I have thus tried to explain why I cannot accept the fundamental fact on which the seven-fold division of the history of the Aryan language is founded, viz., that the combinatory process which led to the Aryan system of conjugation would have been impossible, if at the time nominal bases had already been articulated with terminations of case and number. I see no reason why the earliest case-formations, I mean particularly the nominative and accusative in the singular, plural, and dual, should not date from the same time as the earliest formations of conjugation. The same process that leads to the formation of vak-ti, speak-he, would account for the formation of vak-s, speak-there, i.e., speaker. Necessity, which after all is the mother of all inventions, would much sooner have required the clear distinction of singular and plural, of nominative and accusative, than of the three persons, of the verbs. It is far more important to be able to distinguish the subject and the object in such sentences as “the son has killed the father,” or “the father has killed the son,” than to be able to indicate the person and tense of the verb. Of course we may say that in Chinese the two cases are distinguished without any outward signs, and by mere position; but we have no evidence that the law of position was preserved in the Aryan languages, after verbal inflection had once set in. Chinese dispenses with verbal inflection as well as with nominal, and an appeal to it would therefore prove either too much or too little.

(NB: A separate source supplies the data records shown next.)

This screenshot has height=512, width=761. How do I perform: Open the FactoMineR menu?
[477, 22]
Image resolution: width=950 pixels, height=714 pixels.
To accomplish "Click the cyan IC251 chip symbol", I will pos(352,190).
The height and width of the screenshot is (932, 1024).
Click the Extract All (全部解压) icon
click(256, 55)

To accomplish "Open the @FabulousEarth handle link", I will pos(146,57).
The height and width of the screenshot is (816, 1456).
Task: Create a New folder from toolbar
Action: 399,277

At the end of the five periods which we have examined, but still before the Aryan separation, Curtius places the sixth, which he calls the Period of the Formation of Cases, and the seventh, the Period of Adverbs. Why I cannot bring myself to accept the late date here assigned to declension, I have tried to explain before. That adverbs existed before the great branches of Aryan speech became definitely separated has been fully proved by Professor Curtius. I only doubt whether the adverbial period can be separated chronologically from the case period. I should say, on the contrary, that some of the adverbs in Sanskrit and the other Aryan languages exhibit the most primitive and obsolete case-terminations, and that they existed probably long before the system of case-terminations assumed its completeness.

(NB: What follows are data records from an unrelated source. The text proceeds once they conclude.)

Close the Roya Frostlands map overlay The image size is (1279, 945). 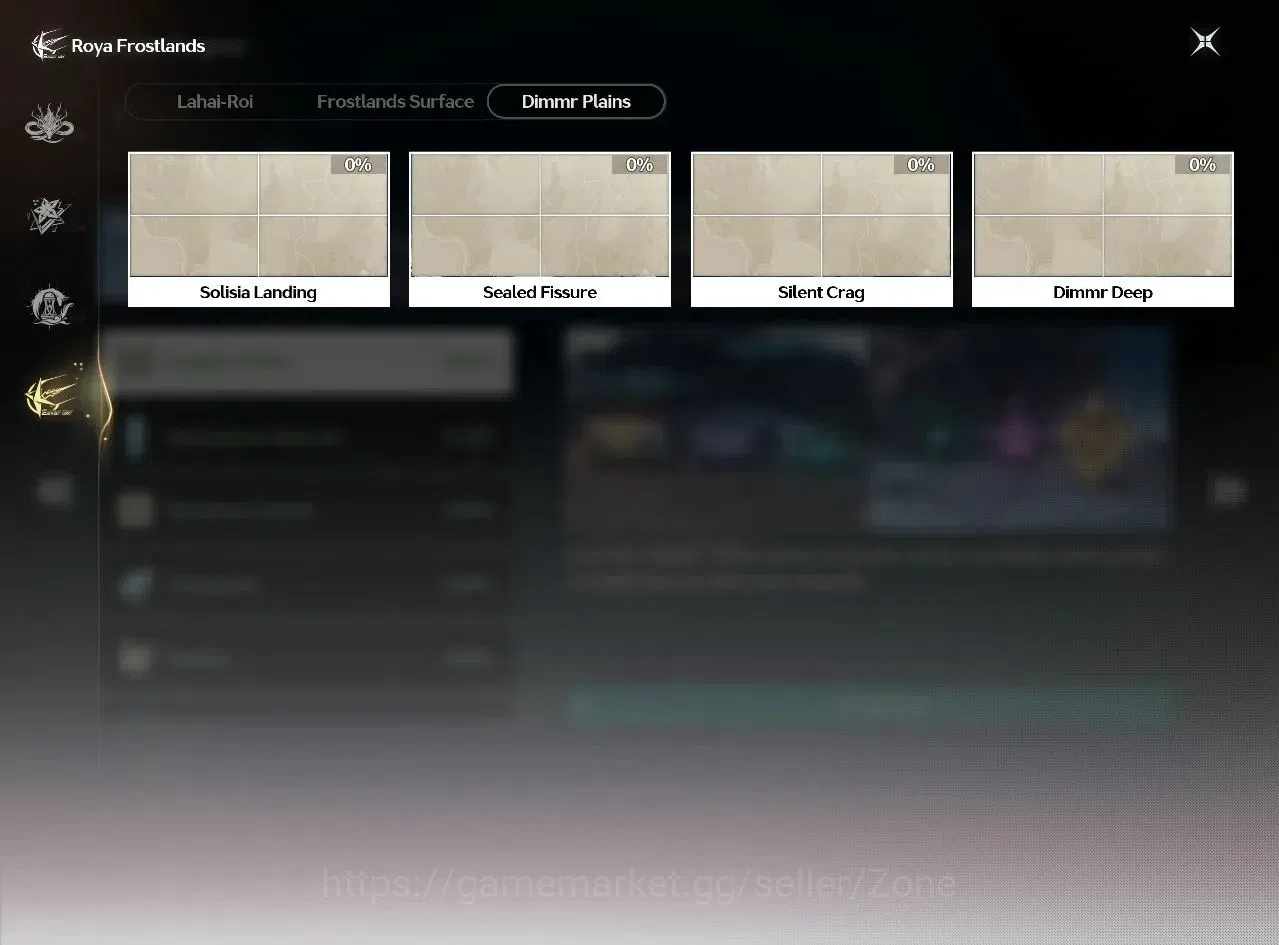(x=1205, y=42)
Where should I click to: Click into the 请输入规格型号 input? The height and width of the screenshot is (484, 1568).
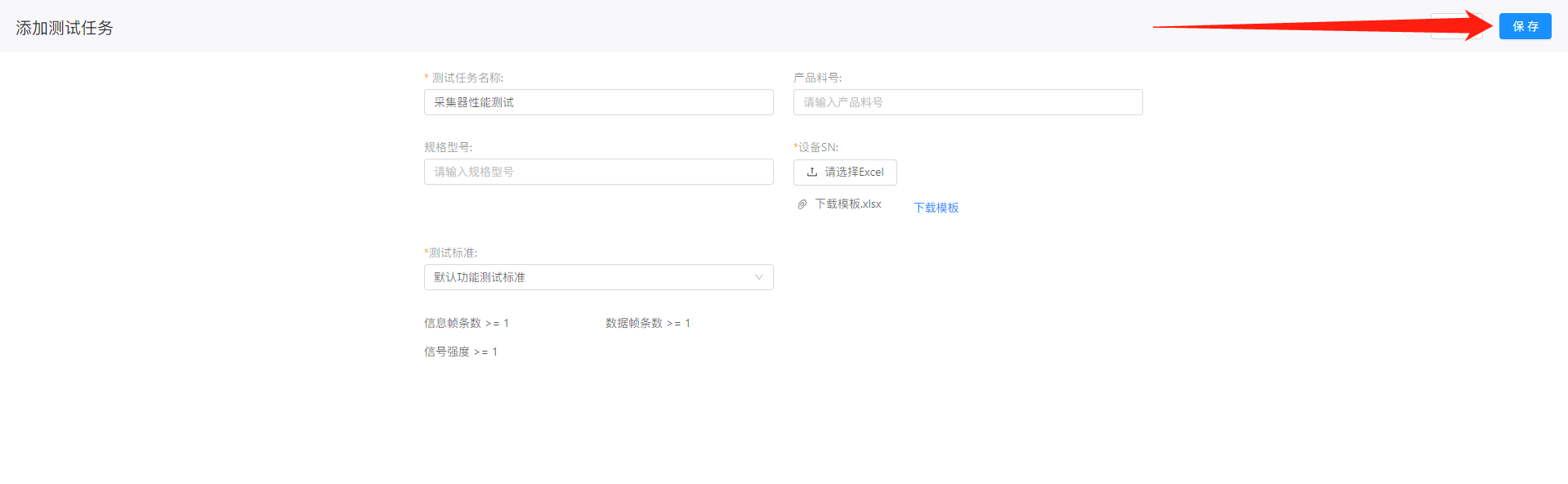point(598,172)
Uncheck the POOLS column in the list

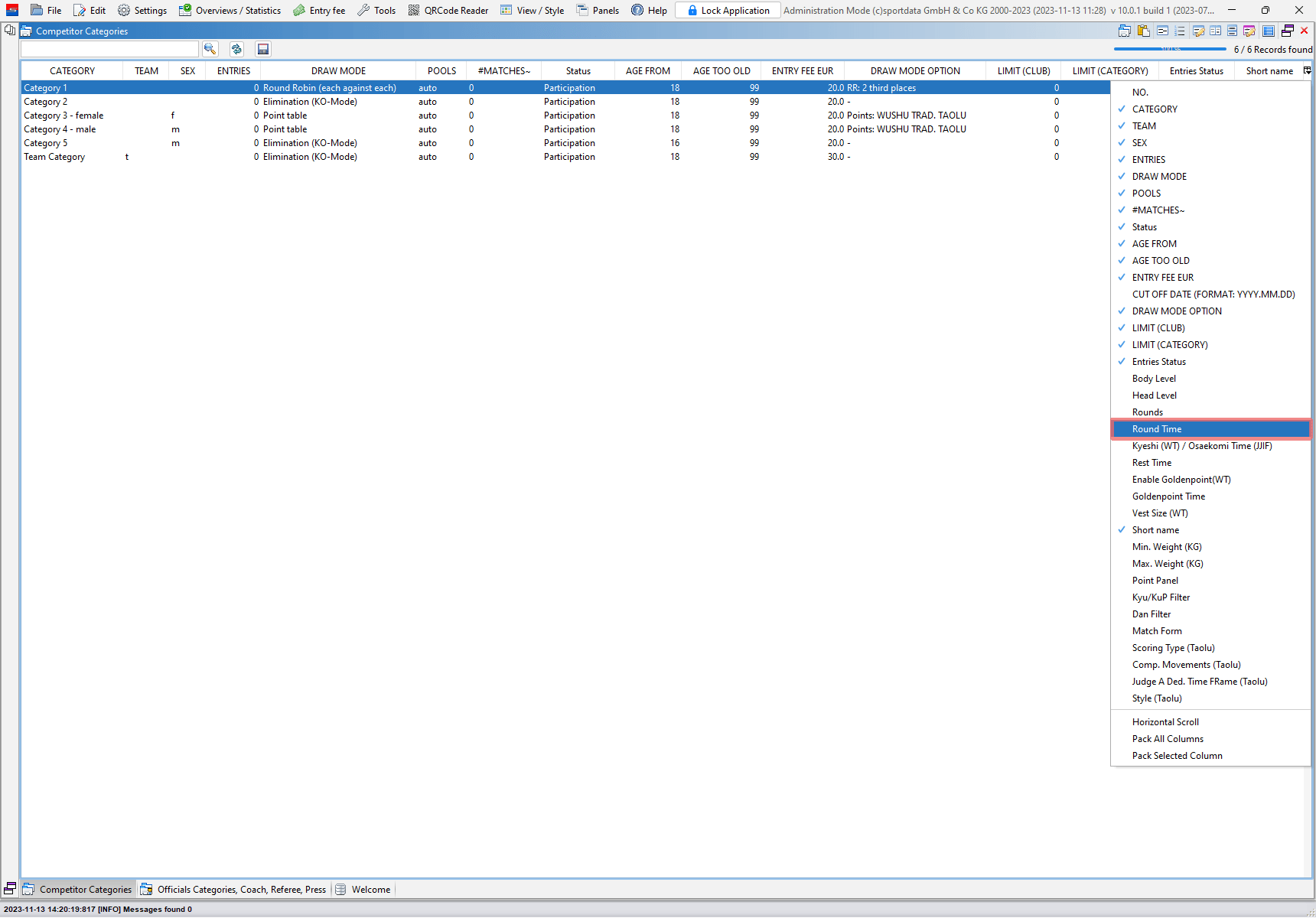click(x=1146, y=194)
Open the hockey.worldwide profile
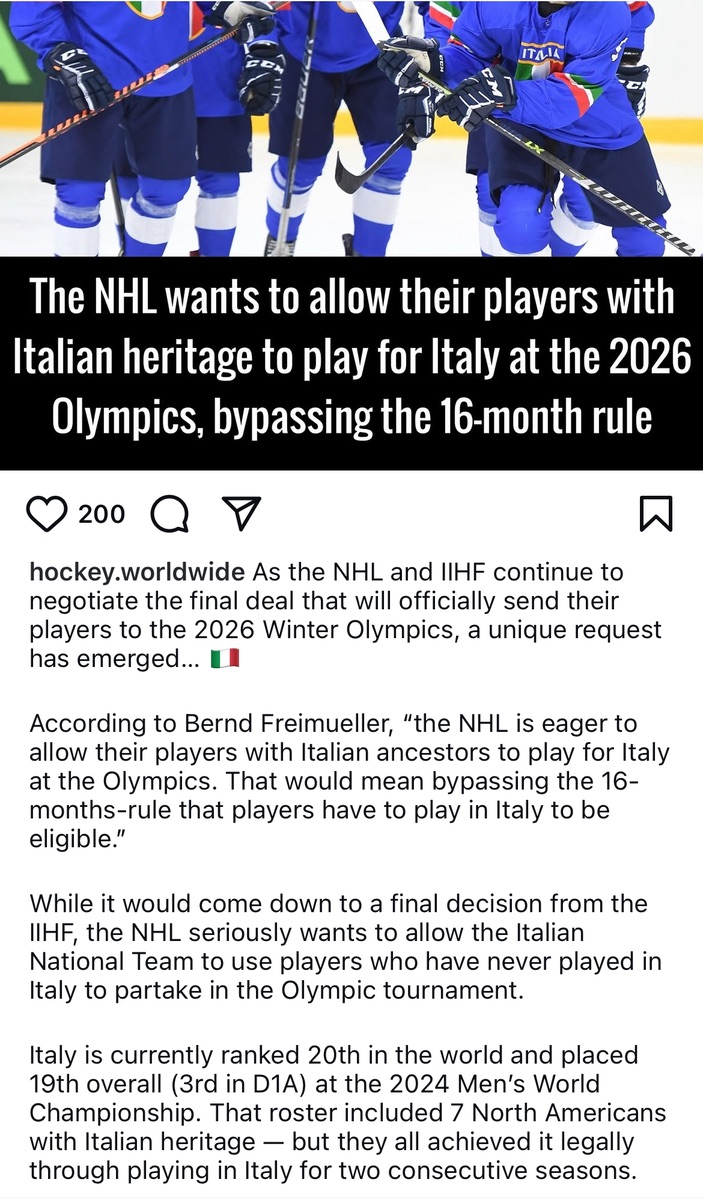 [x=137, y=573]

If we look back at the results at which we have arrived in examining the attempt of Professor Curtius to establish seven distinct chronological periods in the history of the Aryan speech, previous to its separation into Sanskrit, Greek, Latin, Slavonic, Teutonic, and Celtic, I think we shall find two principles clearly established:—
1. That it is impossible to distinguish more than three successive phases in the growth of the Aryan language. In the first phase or period the only materials were roots, not yet compounded, still less articulated grammatically, a form of language to us almost inconceivable, yet even at present preserved in the literature and conversation of millions of human beings, the Chinese. In that stage of language, “king rule man heap law instrument,” would mean, the king rules men legally.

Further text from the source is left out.